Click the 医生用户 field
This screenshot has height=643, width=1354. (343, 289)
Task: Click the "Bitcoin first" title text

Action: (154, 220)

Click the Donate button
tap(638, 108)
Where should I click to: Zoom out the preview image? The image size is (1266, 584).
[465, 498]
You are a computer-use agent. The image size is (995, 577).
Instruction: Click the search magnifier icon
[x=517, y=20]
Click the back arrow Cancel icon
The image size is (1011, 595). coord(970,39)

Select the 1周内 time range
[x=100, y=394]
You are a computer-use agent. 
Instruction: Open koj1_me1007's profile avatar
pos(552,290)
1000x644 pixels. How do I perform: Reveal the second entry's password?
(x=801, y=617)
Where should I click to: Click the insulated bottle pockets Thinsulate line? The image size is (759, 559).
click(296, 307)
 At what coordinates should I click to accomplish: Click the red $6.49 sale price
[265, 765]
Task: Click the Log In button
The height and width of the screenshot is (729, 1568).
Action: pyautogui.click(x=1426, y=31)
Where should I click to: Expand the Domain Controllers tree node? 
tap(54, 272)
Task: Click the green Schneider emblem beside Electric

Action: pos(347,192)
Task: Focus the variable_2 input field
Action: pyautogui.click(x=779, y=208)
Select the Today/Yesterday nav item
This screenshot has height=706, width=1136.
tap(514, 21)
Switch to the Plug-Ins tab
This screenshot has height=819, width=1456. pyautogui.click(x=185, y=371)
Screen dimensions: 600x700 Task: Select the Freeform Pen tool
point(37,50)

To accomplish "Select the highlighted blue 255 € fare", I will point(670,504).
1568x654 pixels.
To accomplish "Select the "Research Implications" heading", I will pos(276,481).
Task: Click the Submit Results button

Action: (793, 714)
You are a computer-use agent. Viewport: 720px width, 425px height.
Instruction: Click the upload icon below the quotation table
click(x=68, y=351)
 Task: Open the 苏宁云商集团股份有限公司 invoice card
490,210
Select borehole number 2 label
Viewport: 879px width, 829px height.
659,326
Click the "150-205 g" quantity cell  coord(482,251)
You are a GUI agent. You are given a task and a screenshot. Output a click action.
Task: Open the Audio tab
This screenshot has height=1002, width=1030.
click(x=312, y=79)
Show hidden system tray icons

— Directions for this task —
The reply should consist of the records, reproduced exactly.

— Solution below —
Click the 医生用户 field
This screenshot has height=643, width=1354. (343, 289)
Task: Click the "Bitcoin first" title text

Action: (154, 220)

Click the Donate button
tap(638, 108)
Where should I click to: Zoom out the preview image? The image size is (1266, 584).
[465, 498]
You are a computer-use agent. The image size is (995, 577).
Instruction: Click the search magnifier icon
[x=517, y=20]
Click the back arrow Cancel icon
The image size is (1011, 595). coord(970,39)

Select the 1周内 time range
[x=100, y=394]
You are a computer-use agent. 
Instruction: Open koj1_me1007's profile avatar
pos(552,290)
1000x644 pixels. How do I perform: Reveal the second entry's password?
(x=801, y=617)
Where should I click to: Click the insulated bottle pockets Thinsulate line? The image size is (759, 559).
click(296, 307)
 At what coordinates should I click to accomplish: Click the red $6.49 sale price
[265, 765]
Task: Click the Log In button
The height and width of the screenshot is (729, 1568).
Action: pyautogui.click(x=1426, y=31)
Where should I click to: Expand the Domain Controllers tree node? 
tap(54, 272)
Task: Click the green Schneider emblem beside Electric

Action: pos(347,192)
Task: Focus the variable_2 input field
Action: pyautogui.click(x=779, y=208)
Select the Today/Yesterday nav item
This screenshot has height=706, width=1136.
tap(514, 21)
Switch to the Plug-Ins tab
This screenshot has height=819, width=1456. pyautogui.click(x=185, y=371)
Screen dimensions: 600x700 Task: Select the Freeform Pen tool
point(37,50)

To accomplish "Select the highlighted blue 255 € fare", I will point(670,504).
1568x654 pixels.
To accomplish "Select the "Research Implications" heading", I will pos(276,481).
Task: Click the Submit Results button

Action: (793, 714)
You are a computer-use agent. Viewport: 720px width, 425px height.
Instruction: Click the upload icon below the quotation table
click(x=68, y=351)
 Task: Open the 苏宁云商集团股份有限公司 invoice card
490,210
Select borehole number 2 label
Viewport: 879px width, 829px height.
659,326
Click the "150-205 g" quantity cell  coord(482,251)
You are a GUI agent. You are given a task and a screenshot. Output a click action.
Task: Open the Audio tab
This screenshot has height=1002, width=1030.
click(x=312, y=79)
Show hidden system tray icons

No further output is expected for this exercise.